HOW TO COMPLETE THIS TASK:
The script below is followed by rows. List every character who is given a speaking line in the script, in order of first appearance.

DOCUMENT TEXT:
*** Block opens ***

Janine : (whispering) Bill! Sshhh! We’re are trying to keep a low profile so the evil VRWC can’t peep on our meetings.
Bill : (whispering) Oh, sorry guys. (makes motor boat noises and exits)
Janine : (stands and clears her throat) Attention! Attention everyone! I now call this meeting of the Social Commenters Union No. 172 to order!
Peter C. Jones : (stands and points at Sean) I denounce Seany of Shellharboury! I submit that he is obviously a brainless right wing hack!
Sean : (his lower lip trembles)
Janine : Now, Peter, you know we already did a full body strip search of Sean and while embarrassing to all involved it didn’t find a single sign of him being part of the VRWC!
Peter C. Jones : (leans over to Janine) Never mind that, did you see what I did there?
Janine : (a quizzical look)
Peter C. Jones : “Seany”
Janine : Oh my! You brilliant, super smart, genius! If I wasn’t so busy sneering at you I’d kiss you. You took his name and added a “y” to the end!
Sean : (starts crying, sobbing)
Janine : Devastating! We should publish a peer reviewed study that will prove that there is no possible defense to such a logical attack. I mean “Seany” *almost* rhymes with wienie! Just devastating!
Sean : (starts sobbing) S-s-s-s-spite (sniffles) c-c-cluuuuuuub! (more sobbing)
(Janine begins eating the packets of cream at the table)
Sean : (in sotto voice) m-m-my vibe dingbat loves me…
Richard Ryan : YES, I have no bananas
Janine : It’ll be ok, Sean, do you have any plans?
Sean : Yes, I have a crush on a girl named Penelope. She has that older librarian look I like. I want to talk to her and let her know how totally awesome I am but when I tried I sat on a metal chair and she kept asking me if my phone was vibrating and shouldn’t I answer it. I didn’t know what to do.
Richard Ryan : HAVE you tried stalking her? MAYBE leaving comments on the internet telling her you wish she was dead? I’M pretty sure that works.
Sean : Richard, you are one crazy bastard.
Richard Ryan : (smiles and blushes)
(Janine begins emptying the salt shaker into the right hand pocket of her trench coat)
Sean : I still have a crush on Obama, too. My fantasy is to…
Janine : Sean, I meant do you have any plans about your postings?
Sean : Oh, I’ve been researching this for weeks; Nazis can’t be socialist because the word socialism starts with an “s” and there isn’t a single “s” in the word Nazi!! The VRWC must have spent years falsifying books and historical records to include Nationalsozialistische Deutsche Arbeiterpartei. I don’t understand how those morons fall for it. Those aren’t even real words.
Janine : Brilliant! You’ll show them. We must be the smartest people on – no, people is too ethnocentric – We must be the smartest cellular organisms on the planet.

*** Block closes ***

PROVIDED DATA:

*** Block opens ***

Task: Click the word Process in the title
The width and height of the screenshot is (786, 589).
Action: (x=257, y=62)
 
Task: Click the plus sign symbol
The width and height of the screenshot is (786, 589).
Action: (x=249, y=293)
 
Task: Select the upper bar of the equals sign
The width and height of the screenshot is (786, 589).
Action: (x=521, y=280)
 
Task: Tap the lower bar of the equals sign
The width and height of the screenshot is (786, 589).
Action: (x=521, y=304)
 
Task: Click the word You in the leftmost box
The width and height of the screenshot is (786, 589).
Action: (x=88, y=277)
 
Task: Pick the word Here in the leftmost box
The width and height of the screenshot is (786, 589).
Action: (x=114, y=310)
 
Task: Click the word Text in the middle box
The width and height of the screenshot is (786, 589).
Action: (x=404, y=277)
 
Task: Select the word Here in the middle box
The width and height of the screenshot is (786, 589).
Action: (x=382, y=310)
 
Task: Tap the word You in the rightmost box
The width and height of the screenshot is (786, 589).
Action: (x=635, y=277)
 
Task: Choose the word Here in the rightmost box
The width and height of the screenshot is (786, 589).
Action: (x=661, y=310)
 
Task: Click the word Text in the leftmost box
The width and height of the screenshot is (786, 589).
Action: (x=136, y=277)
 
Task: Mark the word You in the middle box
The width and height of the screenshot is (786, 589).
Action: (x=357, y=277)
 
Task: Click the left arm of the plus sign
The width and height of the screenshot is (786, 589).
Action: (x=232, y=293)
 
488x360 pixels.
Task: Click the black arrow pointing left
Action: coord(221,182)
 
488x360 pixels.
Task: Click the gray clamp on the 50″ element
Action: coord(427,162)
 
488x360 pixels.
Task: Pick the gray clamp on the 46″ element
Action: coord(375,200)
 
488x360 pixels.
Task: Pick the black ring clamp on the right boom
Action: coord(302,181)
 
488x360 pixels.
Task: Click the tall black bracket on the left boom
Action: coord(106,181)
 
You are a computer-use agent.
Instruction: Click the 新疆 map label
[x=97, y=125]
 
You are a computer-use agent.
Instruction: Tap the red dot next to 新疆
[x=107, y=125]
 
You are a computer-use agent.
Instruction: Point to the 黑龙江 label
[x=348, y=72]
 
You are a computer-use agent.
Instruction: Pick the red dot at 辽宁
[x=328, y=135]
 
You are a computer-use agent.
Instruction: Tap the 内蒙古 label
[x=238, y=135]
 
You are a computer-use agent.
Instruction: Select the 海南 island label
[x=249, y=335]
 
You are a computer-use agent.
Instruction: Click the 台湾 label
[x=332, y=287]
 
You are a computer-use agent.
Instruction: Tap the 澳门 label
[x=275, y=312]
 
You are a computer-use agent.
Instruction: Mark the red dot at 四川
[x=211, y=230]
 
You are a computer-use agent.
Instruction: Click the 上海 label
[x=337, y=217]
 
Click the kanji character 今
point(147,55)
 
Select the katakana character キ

*** Block closes ***

EXERCISE OUTPUT:
Janine, Bill, Peter C. Jones, Sean, Richard Ryan